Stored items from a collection
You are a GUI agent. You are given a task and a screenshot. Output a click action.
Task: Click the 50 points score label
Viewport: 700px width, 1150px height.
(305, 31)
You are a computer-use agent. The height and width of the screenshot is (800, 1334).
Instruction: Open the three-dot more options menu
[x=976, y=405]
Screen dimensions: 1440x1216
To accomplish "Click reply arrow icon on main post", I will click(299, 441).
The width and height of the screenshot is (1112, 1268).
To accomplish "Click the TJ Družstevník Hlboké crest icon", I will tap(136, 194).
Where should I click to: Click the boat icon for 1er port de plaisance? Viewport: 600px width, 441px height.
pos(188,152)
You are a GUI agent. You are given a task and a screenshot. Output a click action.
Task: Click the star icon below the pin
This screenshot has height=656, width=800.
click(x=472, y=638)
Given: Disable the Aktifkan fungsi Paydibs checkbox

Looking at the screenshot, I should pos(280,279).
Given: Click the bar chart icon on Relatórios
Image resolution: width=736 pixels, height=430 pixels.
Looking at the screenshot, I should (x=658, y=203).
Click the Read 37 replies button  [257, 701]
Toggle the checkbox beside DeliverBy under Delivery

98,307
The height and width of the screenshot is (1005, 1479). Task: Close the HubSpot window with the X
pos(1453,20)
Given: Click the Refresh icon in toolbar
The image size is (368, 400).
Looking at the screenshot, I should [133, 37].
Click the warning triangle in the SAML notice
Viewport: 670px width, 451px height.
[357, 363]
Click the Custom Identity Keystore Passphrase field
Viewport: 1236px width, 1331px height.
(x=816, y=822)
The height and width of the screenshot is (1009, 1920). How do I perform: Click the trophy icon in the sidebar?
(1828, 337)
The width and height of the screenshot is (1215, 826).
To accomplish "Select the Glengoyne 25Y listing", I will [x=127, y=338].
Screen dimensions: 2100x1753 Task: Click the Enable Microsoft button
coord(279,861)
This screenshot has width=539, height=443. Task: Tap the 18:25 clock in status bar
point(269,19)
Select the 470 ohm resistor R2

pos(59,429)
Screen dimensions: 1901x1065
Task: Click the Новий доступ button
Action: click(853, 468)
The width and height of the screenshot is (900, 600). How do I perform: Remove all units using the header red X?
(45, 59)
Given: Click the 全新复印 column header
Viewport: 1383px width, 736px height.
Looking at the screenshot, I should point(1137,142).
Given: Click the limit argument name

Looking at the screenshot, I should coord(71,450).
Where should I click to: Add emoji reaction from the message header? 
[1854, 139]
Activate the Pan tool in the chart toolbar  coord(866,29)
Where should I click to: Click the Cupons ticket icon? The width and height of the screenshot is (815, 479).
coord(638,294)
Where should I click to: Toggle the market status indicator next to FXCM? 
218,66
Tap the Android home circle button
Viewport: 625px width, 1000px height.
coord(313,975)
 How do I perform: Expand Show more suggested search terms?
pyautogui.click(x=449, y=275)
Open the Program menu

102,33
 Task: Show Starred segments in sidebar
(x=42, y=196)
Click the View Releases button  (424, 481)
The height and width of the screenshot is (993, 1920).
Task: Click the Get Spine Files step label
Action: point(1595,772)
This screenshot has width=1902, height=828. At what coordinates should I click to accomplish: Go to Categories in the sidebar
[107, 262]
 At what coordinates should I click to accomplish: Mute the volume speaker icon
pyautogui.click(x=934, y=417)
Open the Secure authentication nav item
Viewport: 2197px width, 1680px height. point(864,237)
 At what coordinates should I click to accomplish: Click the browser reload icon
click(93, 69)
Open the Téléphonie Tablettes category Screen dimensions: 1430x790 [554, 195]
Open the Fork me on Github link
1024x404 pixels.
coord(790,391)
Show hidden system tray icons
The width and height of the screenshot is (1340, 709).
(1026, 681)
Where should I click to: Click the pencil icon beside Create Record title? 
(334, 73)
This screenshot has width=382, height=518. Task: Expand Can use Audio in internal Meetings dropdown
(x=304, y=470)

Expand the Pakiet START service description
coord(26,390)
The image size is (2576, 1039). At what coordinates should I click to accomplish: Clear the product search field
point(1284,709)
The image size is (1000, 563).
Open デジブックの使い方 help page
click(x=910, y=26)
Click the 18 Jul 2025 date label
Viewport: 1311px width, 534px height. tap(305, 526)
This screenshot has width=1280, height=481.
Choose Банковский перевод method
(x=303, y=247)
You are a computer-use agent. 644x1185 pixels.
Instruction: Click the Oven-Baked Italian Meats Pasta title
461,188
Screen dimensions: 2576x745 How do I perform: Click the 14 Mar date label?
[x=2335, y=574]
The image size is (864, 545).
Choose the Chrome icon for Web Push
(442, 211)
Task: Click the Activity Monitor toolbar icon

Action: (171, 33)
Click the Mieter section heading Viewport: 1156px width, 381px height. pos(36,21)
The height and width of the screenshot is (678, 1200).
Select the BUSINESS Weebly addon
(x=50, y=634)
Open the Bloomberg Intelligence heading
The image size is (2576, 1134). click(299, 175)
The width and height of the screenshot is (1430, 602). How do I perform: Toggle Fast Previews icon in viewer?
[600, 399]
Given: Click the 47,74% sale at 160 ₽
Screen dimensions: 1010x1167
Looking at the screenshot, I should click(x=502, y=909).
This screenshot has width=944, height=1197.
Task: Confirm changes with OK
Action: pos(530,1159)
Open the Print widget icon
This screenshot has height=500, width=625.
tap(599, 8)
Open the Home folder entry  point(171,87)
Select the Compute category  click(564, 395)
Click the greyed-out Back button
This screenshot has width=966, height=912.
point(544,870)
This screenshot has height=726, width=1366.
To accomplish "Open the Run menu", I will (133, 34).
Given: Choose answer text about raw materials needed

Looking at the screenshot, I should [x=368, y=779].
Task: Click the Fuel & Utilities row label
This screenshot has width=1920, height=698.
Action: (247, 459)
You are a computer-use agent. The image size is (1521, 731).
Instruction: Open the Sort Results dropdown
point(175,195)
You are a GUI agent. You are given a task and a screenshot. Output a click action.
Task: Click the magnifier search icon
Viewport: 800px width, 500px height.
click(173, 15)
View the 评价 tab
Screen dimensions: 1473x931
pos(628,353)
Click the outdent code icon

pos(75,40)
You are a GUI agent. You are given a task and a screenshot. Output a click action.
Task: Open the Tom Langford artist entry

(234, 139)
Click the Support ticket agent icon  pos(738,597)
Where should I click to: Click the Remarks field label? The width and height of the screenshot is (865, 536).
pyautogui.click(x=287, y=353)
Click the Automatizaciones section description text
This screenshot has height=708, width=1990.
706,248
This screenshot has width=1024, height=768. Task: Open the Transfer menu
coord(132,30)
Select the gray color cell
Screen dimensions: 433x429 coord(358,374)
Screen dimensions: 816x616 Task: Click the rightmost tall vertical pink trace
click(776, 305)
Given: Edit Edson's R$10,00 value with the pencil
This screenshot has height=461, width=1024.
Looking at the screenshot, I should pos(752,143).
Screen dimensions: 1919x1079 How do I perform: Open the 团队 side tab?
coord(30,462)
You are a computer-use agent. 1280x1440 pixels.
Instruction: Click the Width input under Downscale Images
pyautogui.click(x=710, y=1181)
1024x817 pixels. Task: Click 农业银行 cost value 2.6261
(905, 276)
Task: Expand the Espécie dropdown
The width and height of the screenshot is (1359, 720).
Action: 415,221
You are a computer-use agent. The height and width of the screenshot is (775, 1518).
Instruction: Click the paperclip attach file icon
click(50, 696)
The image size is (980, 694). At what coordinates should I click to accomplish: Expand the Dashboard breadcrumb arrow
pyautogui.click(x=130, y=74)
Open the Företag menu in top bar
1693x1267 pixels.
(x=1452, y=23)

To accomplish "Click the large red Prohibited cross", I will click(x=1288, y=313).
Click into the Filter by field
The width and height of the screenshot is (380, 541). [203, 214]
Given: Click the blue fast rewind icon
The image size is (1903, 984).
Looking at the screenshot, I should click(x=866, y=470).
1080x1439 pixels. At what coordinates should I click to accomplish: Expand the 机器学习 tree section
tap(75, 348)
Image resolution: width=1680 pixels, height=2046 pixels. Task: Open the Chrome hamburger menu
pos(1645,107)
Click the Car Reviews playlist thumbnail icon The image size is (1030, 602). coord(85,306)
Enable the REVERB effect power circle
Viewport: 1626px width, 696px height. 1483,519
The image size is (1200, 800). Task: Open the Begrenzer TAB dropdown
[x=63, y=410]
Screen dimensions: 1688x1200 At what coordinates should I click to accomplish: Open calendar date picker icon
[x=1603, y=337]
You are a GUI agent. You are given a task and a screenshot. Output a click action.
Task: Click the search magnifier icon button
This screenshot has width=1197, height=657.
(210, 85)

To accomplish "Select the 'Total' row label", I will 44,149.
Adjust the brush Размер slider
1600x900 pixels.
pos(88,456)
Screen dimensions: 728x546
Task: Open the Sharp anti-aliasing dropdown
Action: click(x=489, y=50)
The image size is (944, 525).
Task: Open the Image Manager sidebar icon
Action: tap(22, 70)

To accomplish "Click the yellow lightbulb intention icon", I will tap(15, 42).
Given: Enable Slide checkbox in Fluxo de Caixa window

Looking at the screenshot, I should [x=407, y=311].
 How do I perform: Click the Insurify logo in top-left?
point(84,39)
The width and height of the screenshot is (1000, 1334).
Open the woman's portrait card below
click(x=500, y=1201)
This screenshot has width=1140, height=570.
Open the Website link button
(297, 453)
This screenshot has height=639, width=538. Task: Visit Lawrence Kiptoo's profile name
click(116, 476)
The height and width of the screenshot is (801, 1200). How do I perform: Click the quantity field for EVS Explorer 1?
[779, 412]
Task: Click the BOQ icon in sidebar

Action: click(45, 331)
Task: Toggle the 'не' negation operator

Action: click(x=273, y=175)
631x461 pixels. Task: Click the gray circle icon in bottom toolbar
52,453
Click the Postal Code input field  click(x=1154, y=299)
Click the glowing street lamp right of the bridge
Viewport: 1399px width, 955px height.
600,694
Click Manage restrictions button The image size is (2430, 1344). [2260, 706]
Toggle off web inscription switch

• _DIRECTIONS FOR THIS TASK_
Copy only this part of the entries above: the line with "The image size is (1000, 563).", the line with "You are a computer-use agent. 644x1185", and the lines between, all exactly as written.

• _EXERCISE RESULT_
The image size is (1000, 563).
Open デジブックの使い方 help page
click(x=910, y=26)
Click the 18 Jul 2025 date label
Viewport: 1311px width, 534px height. tap(305, 526)
This screenshot has width=1280, height=481.
Choose Банковский перевод method
(x=303, y=247)
You are a computer-use agent. 644x1185 pixels.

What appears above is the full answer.